Joe Nichols' country resurgence aims to take the genre back
46-year-old Rogers, Arkansas, native Joe Nichols is a five-time Billboard Country Airplay chart-topper with gold and platinum albums hanging on his wall. He has survived alcohol and amphetamine addiction, not to mention the ups and downs of a 25-year Nashville country music career.
Yet on a recent bright, Monday morning, Nichols is speaking with The Tennessean while strumming as his smooth, near-baritone tenor resonates throughout an empty two levels of Rippy's Honkytonk in Lower Broadway.
Nichols is stunningly edging towards "Good Day For Living" -- the eponymous single from his 14-month-old tenth studio album -- achieving top-10 status on country radio.
In a full-circle moment, he's doing it with friends he's made throughout his career.
He's signed to Quartz Hill Records, the three-year-old, The Orchard-distributed label co-founded by former Broken Bow Records founder Benny Brown and Nashville songwriter Jason Sellers.
He's now managed by Jake LaGrone, a former Universal South regional radio promotions representative, who counts tour management for Jason Aldean, Lorrie Morgan and more in his catalog of career accomplishments.
Nichols is a stubborn straight-shooter who isn't so much earnest and humble as he is a career artist whose greatest driving desire is to achieve country music industry success comparable to names he counts as mentors, like George Jones and Merle Haggard.
Quartz Hill Records co-founder Brown has been a fan of mainstream, big-budget country music since driving around nationwide as an independent car dealer from 1963-1985. By 1991, he'd invested his earnings in Nashville's Legends Studio, five miles south of Music Row. A half-decade later, he started Broken Bow alongside Paul Brown, which was acquired by Berlin-based BMG in 2017.
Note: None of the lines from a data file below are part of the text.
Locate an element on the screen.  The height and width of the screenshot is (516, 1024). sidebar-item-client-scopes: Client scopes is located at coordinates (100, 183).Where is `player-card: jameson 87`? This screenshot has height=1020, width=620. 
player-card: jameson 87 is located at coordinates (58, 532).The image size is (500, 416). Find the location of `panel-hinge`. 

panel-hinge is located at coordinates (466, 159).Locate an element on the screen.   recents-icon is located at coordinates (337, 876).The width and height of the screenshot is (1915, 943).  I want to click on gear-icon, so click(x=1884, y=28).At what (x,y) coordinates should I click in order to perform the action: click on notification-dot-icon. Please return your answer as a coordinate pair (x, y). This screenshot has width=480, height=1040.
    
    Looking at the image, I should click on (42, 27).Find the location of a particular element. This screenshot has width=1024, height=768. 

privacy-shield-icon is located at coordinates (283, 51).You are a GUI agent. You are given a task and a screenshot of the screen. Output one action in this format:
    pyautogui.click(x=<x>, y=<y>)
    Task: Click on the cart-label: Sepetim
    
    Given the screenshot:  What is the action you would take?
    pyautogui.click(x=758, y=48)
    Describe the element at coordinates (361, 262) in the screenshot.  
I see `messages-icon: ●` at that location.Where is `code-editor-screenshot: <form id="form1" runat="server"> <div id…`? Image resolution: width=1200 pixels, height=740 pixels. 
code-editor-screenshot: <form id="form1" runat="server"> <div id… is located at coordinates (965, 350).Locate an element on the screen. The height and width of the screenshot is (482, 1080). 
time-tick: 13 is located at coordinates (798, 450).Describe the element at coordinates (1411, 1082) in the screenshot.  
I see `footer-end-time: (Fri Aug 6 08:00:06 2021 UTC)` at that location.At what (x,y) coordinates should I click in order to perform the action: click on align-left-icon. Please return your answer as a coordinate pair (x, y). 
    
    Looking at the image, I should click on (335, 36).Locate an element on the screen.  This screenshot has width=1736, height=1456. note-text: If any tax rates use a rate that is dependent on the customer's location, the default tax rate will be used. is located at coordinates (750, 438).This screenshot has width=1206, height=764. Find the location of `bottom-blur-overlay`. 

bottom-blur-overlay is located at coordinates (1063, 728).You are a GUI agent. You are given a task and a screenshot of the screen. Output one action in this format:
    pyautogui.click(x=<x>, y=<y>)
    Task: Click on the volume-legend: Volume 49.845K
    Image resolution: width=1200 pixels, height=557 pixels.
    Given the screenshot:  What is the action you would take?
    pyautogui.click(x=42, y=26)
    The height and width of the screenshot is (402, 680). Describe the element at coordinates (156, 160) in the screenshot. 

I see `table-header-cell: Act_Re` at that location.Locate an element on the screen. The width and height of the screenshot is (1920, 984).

If anyone could explain the link from Haggard and Jones to Nichols, it's Brown.
"Joe Nichols is the closest thing to Merle Haggard that you'll ever hear," says the octogenarian executive who originally signed Nichols to Broken Bow subsidiary Red Bow Records in 2012.
"For as many great songs as there are in Nashville, there are relatively few great singers by comparison -- Joe's one of those singers whose voice [conveys] undeniable longevity."
Because Nichols' window of emerging Nashville stardom post-dates the Class of 1989's Clint Black, Garth Brooks, Alan Jackson and Travis Tritt and the emergence of Tim McGraw, plus pre-dates Blake Shelton's 2001 debut single "Austin," he's sometimes neglected by meme-ready digital and social media culture.
However, Sellers adamantly notes that Nichols "is as pure of a country singer as anyone who has ever come to Nashville."
Regarding the point about social media-led notions favored by the country music industry's modern era, Nichols stands alongside artists like Randy Houser (age 47) -- another performer familiar to Benny Brown's time at Broken Bow from 2013-2019 -- representing a crew of artists nearing 50 years of age whose charisma, classic country stylings, ruggedly handsome appeal and musical skill may feel out-moded and out-dated.
"I can't fit in with or rub off the success of 90 percent of the girls and guys on top of country radio," jokes Nichols.
"Luckily for me, when I first arrived in Nashville, I was told to stand out by creating my category for my music."
29-year-old Morgan Wallen's streaming-led insurgence on country superstardom has him earning three top-10 spots on the most recent Country Airplay chart tally. Comparatively, Randy Houser's "Note To Self" peaked in the top 30 and spent 51 weeks on Billboard's radio charts, while Nichols' "Good Day For Living" has spent 56 weeks (and counting) on country radio.
"No matter how much you believe in someone, once they fall out of grace or sight with radio, it's hard ever to bring them back," stated Brown in a 2012 interview.
Brown has faith in Nichols' ability to achieve seemingly impossible success because he fervently believes that authentic country music -- in this case, sounds that are more folk and rock-driven and less inspired by all-genre Hot 100 hip-hop, pop and soul flourishes -- deserves to rediscover its leading space in mainstream conversations.
The legendary executive pauses for a second, then makes a bold statement while laughing.
"I now realize that I changed country music and elevated it to pop's mainstream when I signed Jason Aldean to Broken Bow Records in 2005. Now, with artists like Joe Nichols in 2023, I'm ready to take country music back [to itself]."